The focal point of the park is a wetland pond and art wall. A meandering boardwalk connects two sides of the park and a path to the prairie. The art wall, designed with undulating reclaimed train rails, is a historical reminder of area’s railroad use. Cobalt-blue art glass panels, hand painted by Herbert Dreiseitl “abstractions of lost wildlife” are cut into the rail ties. Paths of basalt blocks reclaimed from ship ballasts and street cobbles, create textural paths through oak-prairie habitat and over waterways. The coalescing of art and nature is so inspirational, people are drawn to the space for performances, weddings, photography and nature viewing.
This wetland footprint, is a microcosm of what the Willamette Valley was before the settlers came to Oregon. Where Tanner Springs Park sits was a wetland with a lake fed by a creek meandering down from the South West hills.

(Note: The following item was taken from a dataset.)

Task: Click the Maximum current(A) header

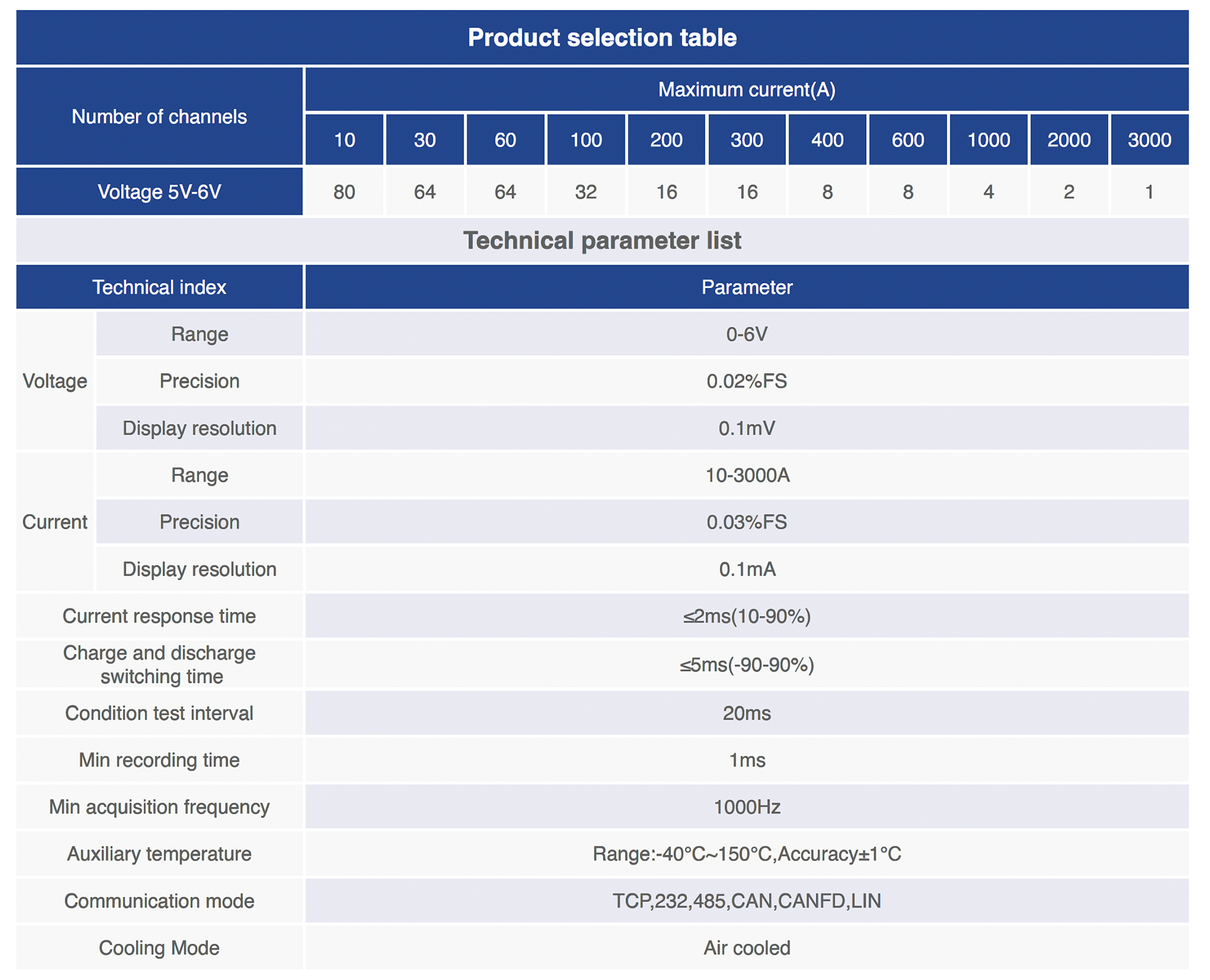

We could not tell the story of Tanner Springs Park without paying tribute to the Kalapuya people who were the stewards of the oak-prairie landscape that nurtured this area for 10,000 years. Their use of fire and agricultural practices maintained the open habitat for the oak-prairie plants and animals to thrive in. Plants such as camas, wapato and oak acorns are only a few of the more than fifty plants they harvested. With pressure from settlers the Kalapuya rapidly declined from disease and displacement. The oak-prairie declined in tandem. Today fire suppression, wetland drainage, development, agriculture and exotic invasive plants have reduced the habitat to less than 10% in the Willamette Valley.

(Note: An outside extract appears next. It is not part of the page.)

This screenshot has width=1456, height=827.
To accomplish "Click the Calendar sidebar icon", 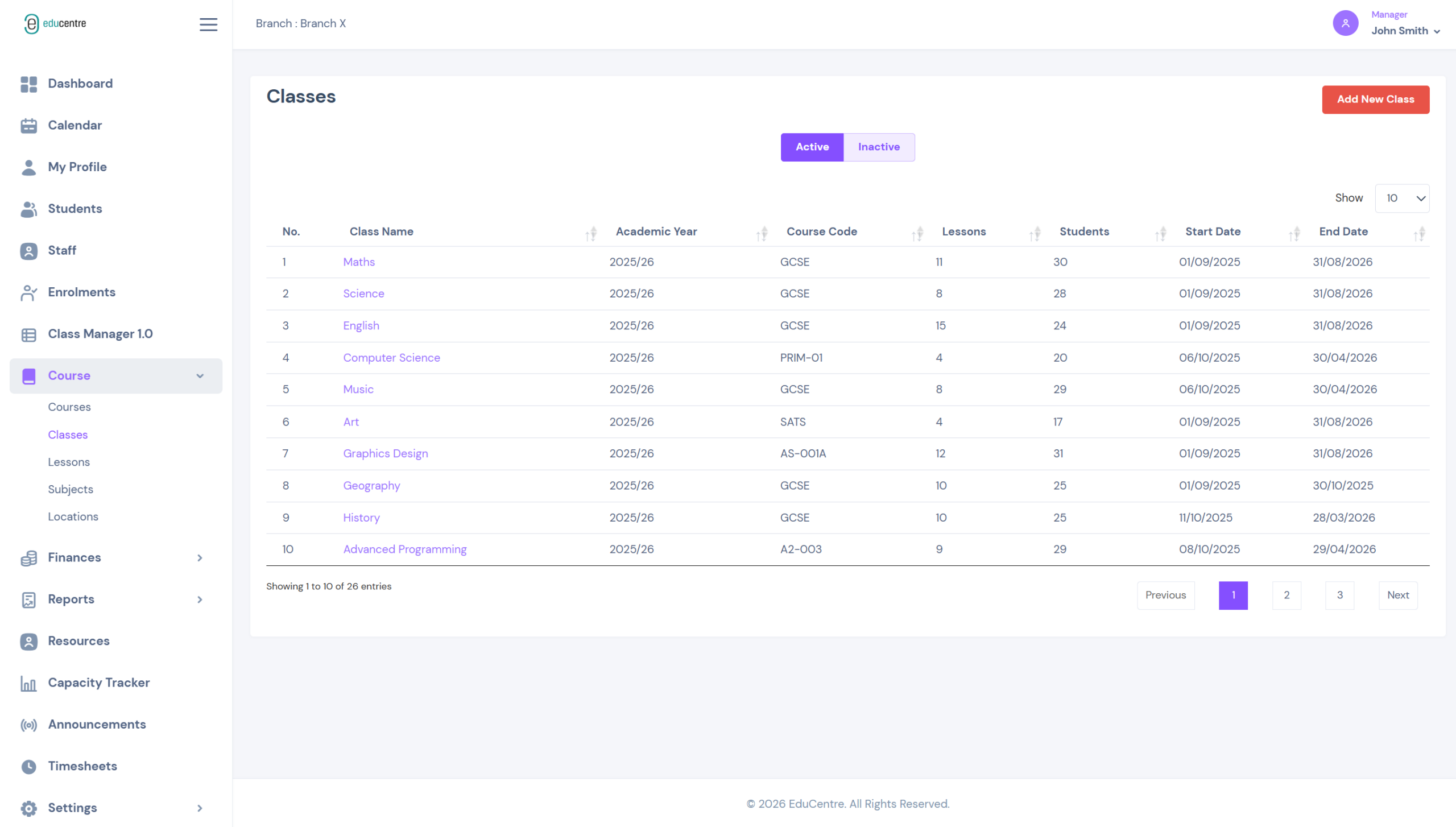I will (x=28, y=126).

The plant blooms at Tanner Springs are our seasonal reminders of the love the Kalapuya gave to the land. In spring, camas blooms punctuate bright blue flowers across the prairie. In summer, wapato throws white blooms with arrow head leaves up from the pond. In fall, oak acorns distributed by birds and squirrels, pop up in odd, yet perfect places all across the prairie. They, along with other tribes, were the quintessential sustainable stewards who we have to thank for the beauty here.